When it all boils down to it, it's the small things in life that bring us pleasure. Like certain sounds. I was reminded of this today as I was driving back from grocery shopping. I had my car windows down and my sunroof open as I drove through our town center here in Cape Elizabeth, Maine.
I was aware of the church bell ringing out the hour and at the same time I noticed the feeling of familiarity and warmth I get when I hear church bells chiming. My whole body relaxes. I associate it with my happy childhood. The town that I grew up in had a church, which was only a stone's throw away from almost everywhere I went in my neighborhood. We told time by it, as it rang out the hour. My childhood was a time when I felt safe, happy and at one with my family and the natural world around me.
I didn't think about that back then, but fast forward about 40 years to my adult life. I was living in Bethel, Maine, and I borrowed my son's alarm clock because mine was broken. I set it and went to bed. In the morning, I pleasantly awoke to the sound of cathedral bells chiming (instead of the usual disturbing of my gawking digital alarm!). It made me smile upon waking and a warm, relaxed feeling came over me as I stretched myself awake ... what a great way to start the day! I used the alarm for a few days and I guess at some point I got a new alarm (not the chimes) and forgot about it.

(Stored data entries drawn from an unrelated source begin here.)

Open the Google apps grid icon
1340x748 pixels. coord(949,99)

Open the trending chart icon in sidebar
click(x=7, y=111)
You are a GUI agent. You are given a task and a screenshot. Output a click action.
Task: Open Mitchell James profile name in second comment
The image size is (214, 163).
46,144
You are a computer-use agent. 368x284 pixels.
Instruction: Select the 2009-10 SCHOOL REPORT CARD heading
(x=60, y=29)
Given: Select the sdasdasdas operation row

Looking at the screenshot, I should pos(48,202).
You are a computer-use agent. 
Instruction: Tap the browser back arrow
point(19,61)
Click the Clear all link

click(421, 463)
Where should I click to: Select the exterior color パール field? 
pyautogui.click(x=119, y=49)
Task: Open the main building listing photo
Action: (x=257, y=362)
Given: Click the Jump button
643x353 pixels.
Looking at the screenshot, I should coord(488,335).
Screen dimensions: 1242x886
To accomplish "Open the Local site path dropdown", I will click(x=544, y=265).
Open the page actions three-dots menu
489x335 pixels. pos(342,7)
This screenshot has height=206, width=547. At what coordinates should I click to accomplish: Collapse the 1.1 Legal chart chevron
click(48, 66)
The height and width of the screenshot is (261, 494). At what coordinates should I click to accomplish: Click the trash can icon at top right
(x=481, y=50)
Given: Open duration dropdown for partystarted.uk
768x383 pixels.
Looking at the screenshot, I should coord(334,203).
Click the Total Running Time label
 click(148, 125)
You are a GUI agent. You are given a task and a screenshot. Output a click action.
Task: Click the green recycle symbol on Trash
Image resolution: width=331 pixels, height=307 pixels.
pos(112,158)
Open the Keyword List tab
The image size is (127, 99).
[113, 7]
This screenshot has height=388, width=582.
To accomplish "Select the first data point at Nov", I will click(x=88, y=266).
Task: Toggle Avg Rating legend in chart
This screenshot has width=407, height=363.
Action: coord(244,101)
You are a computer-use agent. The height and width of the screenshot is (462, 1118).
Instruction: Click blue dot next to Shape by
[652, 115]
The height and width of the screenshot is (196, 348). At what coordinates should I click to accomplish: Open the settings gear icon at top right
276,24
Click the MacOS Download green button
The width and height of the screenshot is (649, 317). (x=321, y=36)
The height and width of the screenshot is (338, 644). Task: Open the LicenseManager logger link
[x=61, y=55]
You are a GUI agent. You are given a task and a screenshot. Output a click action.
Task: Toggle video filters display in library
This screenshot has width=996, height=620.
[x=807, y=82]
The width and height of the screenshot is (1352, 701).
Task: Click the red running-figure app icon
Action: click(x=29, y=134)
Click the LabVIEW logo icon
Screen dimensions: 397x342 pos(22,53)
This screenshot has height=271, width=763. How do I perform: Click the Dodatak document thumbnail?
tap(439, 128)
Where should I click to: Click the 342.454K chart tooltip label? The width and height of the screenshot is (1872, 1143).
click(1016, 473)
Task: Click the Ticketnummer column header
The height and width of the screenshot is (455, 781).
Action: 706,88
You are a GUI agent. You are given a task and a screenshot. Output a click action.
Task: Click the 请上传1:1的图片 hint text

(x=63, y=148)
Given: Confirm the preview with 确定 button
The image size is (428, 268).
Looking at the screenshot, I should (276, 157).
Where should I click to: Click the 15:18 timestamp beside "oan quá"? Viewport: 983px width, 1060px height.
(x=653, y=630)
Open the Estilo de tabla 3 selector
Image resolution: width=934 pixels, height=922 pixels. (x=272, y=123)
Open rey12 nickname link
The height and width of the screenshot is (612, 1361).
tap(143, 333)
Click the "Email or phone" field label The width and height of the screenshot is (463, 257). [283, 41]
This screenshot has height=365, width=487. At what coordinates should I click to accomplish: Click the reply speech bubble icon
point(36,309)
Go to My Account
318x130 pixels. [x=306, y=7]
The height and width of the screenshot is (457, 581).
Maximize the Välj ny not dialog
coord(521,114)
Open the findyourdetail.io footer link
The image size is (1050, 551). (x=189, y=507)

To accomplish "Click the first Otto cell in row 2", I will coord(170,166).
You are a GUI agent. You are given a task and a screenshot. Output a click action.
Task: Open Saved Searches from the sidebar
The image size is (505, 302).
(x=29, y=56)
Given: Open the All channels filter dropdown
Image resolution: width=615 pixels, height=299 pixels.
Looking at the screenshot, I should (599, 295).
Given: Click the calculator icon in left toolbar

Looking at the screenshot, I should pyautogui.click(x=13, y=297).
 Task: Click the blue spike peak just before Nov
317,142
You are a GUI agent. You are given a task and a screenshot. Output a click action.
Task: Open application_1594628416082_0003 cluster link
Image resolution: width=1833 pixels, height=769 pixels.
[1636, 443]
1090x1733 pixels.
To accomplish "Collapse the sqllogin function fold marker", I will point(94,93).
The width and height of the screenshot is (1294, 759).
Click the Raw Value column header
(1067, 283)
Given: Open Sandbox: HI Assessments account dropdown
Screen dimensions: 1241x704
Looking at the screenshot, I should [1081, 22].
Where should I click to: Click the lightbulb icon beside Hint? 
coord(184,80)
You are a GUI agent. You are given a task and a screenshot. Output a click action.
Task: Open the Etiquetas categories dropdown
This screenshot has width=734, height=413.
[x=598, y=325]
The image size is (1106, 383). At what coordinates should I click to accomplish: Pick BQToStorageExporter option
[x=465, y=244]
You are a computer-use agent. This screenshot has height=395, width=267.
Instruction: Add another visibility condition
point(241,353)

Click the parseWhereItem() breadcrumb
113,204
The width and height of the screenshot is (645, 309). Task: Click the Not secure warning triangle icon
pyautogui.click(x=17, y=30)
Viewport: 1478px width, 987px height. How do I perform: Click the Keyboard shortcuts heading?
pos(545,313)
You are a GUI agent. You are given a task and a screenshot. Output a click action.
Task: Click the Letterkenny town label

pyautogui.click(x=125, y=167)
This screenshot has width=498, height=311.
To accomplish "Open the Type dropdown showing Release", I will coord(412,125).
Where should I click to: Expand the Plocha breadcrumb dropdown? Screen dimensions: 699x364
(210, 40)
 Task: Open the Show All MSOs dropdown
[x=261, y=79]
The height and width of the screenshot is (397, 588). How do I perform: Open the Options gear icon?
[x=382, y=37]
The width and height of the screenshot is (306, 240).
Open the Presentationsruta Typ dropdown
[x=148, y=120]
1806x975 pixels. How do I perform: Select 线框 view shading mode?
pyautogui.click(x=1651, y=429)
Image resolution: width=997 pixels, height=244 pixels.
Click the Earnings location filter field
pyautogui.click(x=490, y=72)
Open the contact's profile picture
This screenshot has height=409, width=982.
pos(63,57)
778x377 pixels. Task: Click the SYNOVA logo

I was on vacation recently and talking about the little things in life with a friend. This was a reminder for me to pay attention to these little things that make a big difference, and get myself that alarm with chimes. Inexpensive sound therapy. I've finally (10 years later!) ordered a clock on Amazon, and I'll let you know if it's the sound I'm looking for.
I also LOVE the sound of a train. During the summer, I used to lay in bed at night relaxing after a long day of hard play, looking at the warm glow of the light in the hallway and listening to the familiar muffled sound of my parents talking downstairs. Sometime between climbing into bed and falling off to sleep, I'd hear the long whistle of an approaching train and then the rhythmic rumbling of many cars on the tracks, lulling and transporting me to off to Dreamland.
Many years later, in 2002, while studying macrobiotics at the Kushi Institute in Beckett, Mass., I stayed at the home of teacher Carrie Wolf. While laing in bed on my first night there, I once again heard and felt the loud rumbling of a train passing close by in the night. This warm relaxation came over my entire body and I drifted peacefully off to sleep. What more could I ask for? Trains and church bells?!
What sounds comfort you and or transport you back in time? What is your choice of sound therapy?